Selected passage:
□ □ □

The latest Consumer Price Index (CPI) release showed headline inflation grew 0.4 percent in September, down from August’s reading of 0.6 percent but above Wall Street expectations. On a year-over-year basis prices rose 3.7 percent, unchanged from last month. Shelter accounted for more than half of the increase, followed by volatile gasoline prices. The pace of shelter inflation accelerated in September, coming in at 0.6 percent, up from 0.3 percent in August. On a year-over-year basis shelter was up 7.2 percent, a decrease of 0.1 percent from the prior month. As a reminder, shelter has a large and lagging effect on inflation readings in services (it accounts for 35 percent of the total CPI measure and has around a 12-month lag). In recent months we’ve seen price increases for the category ease as year-ago highs roll off the year-over-year calculation.

Core CPI, which excludes volatile food and gas prices, rose 0.3 percent in September, equaling August’s rate. On a year-over-year basis the core reading came in at 4.1 percent, down 0.2 percent from the level of 4.3 percent recorded in August. The latest year-over-year figure marks the slowest 12-month increase since September 2021. The good news is that when you remove the lagging impact of shelter, both all-in CPI excluding shelter and core CPI excluding shelter are up 2 percent year over year. However, additional analysis suggests that wage growth may be an obstacle in further progress to bring inflation sustainably to the Fed’s stated target of 2 percent. The Fed fears that current elevated wage growth may serve to reignite inflationary pressures.

Digging deeper, so-called “super core” inflation, which looks at core services prices excluding shelter and energy, rose 0.6 percent, marking the fastest pace in a year. For further context, the three-month annualized super core inflation rate is 4.8 percent. Chairman Powell has singled out super core readings as one of the measures the Fed watches closely to gauge current price pressures tied to elevated wages. Given the significant uptick in the latest reading, we expect it will serve to reinforce the Fed’s ongoing concerns about wage pressures fueling inflation going forward.

□ □ □

Supplied entries:
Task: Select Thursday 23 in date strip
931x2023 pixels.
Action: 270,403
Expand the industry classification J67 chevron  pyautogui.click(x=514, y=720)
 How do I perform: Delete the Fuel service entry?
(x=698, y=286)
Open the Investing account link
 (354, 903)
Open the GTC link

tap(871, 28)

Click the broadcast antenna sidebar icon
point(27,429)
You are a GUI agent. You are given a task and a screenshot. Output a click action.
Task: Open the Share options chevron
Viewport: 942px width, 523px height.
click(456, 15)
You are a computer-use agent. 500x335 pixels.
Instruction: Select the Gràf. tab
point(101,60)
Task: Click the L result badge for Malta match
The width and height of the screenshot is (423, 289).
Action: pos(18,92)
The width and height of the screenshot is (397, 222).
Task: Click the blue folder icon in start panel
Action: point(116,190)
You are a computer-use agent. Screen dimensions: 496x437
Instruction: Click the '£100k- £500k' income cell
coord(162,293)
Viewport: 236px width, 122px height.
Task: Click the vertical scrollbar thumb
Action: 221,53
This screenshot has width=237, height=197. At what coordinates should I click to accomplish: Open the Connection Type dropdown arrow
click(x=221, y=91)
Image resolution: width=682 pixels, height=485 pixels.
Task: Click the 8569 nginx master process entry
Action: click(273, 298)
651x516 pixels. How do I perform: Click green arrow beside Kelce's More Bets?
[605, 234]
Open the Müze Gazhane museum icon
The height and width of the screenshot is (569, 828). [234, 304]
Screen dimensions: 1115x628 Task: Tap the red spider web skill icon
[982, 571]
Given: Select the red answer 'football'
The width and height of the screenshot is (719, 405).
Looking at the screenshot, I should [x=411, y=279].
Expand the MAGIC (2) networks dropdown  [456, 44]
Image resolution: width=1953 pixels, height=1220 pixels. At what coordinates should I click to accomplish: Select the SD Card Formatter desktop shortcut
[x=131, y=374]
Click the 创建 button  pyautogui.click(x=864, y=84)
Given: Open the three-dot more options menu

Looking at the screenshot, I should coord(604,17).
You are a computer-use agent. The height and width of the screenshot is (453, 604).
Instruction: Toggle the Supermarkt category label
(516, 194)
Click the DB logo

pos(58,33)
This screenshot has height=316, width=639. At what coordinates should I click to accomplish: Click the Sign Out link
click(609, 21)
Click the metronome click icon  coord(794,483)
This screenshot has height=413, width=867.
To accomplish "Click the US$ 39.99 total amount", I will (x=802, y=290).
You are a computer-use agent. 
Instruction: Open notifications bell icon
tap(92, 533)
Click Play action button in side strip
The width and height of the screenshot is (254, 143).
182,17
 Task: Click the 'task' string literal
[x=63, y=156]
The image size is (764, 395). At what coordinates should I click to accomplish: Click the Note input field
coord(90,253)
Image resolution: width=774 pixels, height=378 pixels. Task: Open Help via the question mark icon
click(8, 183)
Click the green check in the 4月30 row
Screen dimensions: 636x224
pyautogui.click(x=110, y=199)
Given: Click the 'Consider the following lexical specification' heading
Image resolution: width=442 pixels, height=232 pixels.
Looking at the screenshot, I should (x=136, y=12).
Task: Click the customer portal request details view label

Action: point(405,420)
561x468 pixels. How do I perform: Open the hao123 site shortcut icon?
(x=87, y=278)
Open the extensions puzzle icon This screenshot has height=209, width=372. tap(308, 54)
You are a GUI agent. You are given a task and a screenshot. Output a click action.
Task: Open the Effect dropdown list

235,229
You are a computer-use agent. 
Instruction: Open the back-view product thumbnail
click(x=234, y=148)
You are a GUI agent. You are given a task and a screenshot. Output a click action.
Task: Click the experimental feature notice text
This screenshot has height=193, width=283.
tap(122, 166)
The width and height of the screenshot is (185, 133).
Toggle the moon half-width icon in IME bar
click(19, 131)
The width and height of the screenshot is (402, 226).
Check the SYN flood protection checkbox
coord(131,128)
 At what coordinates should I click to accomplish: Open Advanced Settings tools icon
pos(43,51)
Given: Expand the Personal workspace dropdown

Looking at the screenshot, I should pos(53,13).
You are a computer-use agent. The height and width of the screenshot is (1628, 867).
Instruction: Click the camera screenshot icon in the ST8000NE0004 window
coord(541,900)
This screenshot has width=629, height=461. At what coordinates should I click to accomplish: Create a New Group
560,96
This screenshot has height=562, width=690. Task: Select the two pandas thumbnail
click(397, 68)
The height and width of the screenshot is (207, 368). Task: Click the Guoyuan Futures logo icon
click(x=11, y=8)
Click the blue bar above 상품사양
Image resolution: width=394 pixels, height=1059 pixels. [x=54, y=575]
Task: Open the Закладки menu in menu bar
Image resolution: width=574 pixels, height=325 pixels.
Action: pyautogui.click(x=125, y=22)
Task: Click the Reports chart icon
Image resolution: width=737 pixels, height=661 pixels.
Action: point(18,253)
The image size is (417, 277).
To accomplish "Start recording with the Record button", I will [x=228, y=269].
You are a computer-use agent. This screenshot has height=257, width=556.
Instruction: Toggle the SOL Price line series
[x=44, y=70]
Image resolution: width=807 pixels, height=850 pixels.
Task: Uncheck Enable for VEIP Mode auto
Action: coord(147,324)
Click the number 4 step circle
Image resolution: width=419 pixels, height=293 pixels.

□ □ □

Actions to take:
a) From the inflation passage, reproduce the text starting with "The latest Consumer" and going on through "the year-over-year calculation.".
b) Using the inflation passage, state whether each statement agrees with it, answering yes or no and quoting the words that decide it: (i) Core CPI rose by the same rate in September as in August. (ii) Year-over-year shelter inflation increased from the prior month. (iii) The three-month annualized super core inflation rate is 4.8 percent.

Responses in order:
a)
The latest Consumer Price Index (CPI) release showed headline inflation grew 0.4 percent in September, down from August’s reading of 0.6 percent but above Wall Street expectations. On a year-over-year basis prices rose 3.7 percent, unchanged from last month. Shelter accounted for more than half of the increase, followed by volatile gasoline prices. The pace of shelter inflation accelerated in September, coming in at 0.6 percent, up from 0.3 percent in August. On a year-over-year basis shelter was up 7.2 percent, a decrease of 0.1 percent from the prior month. As a reminder, shelter has a large and lagging effect on inflation readings in services (it accounts for 35 percent of the total CPI measure and has around a 12-month lag). In recent months we’ve seen price increases for the category ease as year-ago highs roll off the year-over-year calculation.

b)
(i) Yes: "Core CPI, which excludes volatile food and gas prices, rose 0.3 percent in September, equaling August’s rate."
(ii) No: "On a year-over-year basis shelter was up 7.2 percent, a decrease of 0.1 percent from the prior month."
(iii) Yes: "the three-month annualized super core inflation rate is 4.8 percent."